Satu, dua, tiga ....

Dari arah halaman kuil, dua sosok itu tampak jelas dan Sakura bisa melihat si gadis berambut pirang panjang yang diikat tinggi berlari sekuat tenaga.

"Jidat, aku merindukanmu!"

Ino berlari tanpa memandang sekitar, sedangkan Shikamaru tidak menghela napas panjang seperti biasanya atau berkata 'merepotkan' lagi. Tatapan pria klan Nara itu terlihat lebih lega saat Ino menghambur ke rerumputan, memeluk tubuh Sakura erat sekali. Bila tidak hati-hati, jelas Ino bisa membuat Sakura dalam bahaya karena beban tubuh yang hampir menimpa perut besar gadis berambut merah muda itu.

"Akhirnya kami menemukanmu, Sakura."

Sakura tersenyum mendengar ucapan Shikamaru, lalu ikut memeluk erat Ino yang enggan melepaskannya. Tentu ia berharap ada orang lain yang akan datang, tetapi tidak ada. Kakashi tidak ikut menjemputnya. Ada sedikit rasa kecewa yang hadir, tapi ia menepisnya kuat-kuat. Dan Sakura tahu, bahwa ia merindukan segala hal tentang Konoha, termasuk Kakashi.

"Aku baik-baik saja."

Ino sama sekali tidak mempercayainya. Sakura menghembuskan napas panjang, sedangkan Pakkun hanya mengawasi sejak tadi.

"Kami akan berada di sini untuk menjagamu," ujar Shikamaru memandang sekeliling tampak mengawasi meski ia sudah menyadari bahwa tim Sasuke sudah pergi sejak tiba di anak tangga terbawah menuju ke area kuil. Ada raut kekesalan yang ditunjukkan oleh putra dari Nara Shikaku itu.

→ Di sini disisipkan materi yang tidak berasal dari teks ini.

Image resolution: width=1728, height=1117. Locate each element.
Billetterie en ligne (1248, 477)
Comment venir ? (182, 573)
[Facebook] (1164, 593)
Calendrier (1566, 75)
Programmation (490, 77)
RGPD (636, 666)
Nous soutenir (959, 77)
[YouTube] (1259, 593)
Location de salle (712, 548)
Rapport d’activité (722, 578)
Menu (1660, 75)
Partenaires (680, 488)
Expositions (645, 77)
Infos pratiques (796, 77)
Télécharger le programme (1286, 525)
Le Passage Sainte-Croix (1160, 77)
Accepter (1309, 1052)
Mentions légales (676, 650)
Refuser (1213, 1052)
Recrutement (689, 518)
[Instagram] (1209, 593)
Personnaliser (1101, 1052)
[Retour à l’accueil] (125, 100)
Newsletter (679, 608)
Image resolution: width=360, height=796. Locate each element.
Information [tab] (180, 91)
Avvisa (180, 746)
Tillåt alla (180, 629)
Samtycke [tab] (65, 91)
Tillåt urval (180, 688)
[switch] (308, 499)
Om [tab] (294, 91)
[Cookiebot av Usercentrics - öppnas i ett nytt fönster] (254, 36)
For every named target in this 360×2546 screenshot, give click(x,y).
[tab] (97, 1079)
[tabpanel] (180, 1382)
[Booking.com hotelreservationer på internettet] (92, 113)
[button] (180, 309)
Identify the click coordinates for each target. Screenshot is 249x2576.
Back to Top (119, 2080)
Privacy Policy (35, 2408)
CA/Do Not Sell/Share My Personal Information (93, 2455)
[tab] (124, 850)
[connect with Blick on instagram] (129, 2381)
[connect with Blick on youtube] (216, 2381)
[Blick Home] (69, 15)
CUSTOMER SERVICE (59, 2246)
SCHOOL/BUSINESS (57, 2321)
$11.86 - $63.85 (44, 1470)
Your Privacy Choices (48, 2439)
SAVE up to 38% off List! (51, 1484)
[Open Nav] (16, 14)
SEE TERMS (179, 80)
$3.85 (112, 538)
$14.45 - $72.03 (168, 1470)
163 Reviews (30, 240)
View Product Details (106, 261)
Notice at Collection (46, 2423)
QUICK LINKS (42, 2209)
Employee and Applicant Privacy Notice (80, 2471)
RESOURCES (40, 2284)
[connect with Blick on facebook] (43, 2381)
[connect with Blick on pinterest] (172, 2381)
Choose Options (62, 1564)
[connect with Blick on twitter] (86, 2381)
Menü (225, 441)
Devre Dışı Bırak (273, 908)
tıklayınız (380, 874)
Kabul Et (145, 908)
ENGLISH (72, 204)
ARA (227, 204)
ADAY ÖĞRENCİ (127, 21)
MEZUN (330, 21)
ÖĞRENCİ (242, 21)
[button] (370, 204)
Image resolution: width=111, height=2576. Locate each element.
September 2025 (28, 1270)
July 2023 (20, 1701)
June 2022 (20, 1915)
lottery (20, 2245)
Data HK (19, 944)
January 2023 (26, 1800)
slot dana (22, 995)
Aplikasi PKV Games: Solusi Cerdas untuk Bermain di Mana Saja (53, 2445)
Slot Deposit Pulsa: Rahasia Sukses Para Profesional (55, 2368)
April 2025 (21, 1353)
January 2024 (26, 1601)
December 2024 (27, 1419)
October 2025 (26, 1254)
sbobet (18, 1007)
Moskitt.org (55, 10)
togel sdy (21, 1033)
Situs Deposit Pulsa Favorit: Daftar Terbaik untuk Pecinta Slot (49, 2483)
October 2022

Bagaimanapun Sasuke akan menjadi missing nin yang dibenci, setidaknya begitu dari sudut pandang Shikamaru.

"Pakkun-san," panggil Shikamaru yang dijawab erangan malas Pakkun.

Anjing itu memandang sengit. "Oke, oke. Aku pergi."

Sakura memandang kepergian Pakkun dengan ekspresi sedih. Sang anjing akan melapor pada tuannya. Cepat atau lambat, mereka akan segera bertemu dan kata terakhir Pakkun terngiang di telinga. Ia harus percaya bahwa Kakashi selalu punya alasan untuk melepaskan anak yang tengah ia kandung, tapi ia juga punya alasan untuk mempertahankannya.

"Ia peduli padamu."

Omong kosong!

***

"Aku tidak akan kembali ke Konoha jika itu yang ingin kalian ketahui," ujar Sakura saat mereka menyelesaikan makan malam bersama keluarga Kenji.

Kini tiga shinobi asal Konoha itu duduk di pinggiran Danau Mashu ditemani langit yang lebih muram. Hujan belum kunjung datang, tapi menghadirkan suasana suram seperti hati masing-masing.

"Kami masih menunggu perintah dari hokage untuk membawamu kembali atau mengawasimu di sini sampai kau ...," jeda Shikamaru memandang perut Sakura yang besar dan meneruskan, "melahirkan."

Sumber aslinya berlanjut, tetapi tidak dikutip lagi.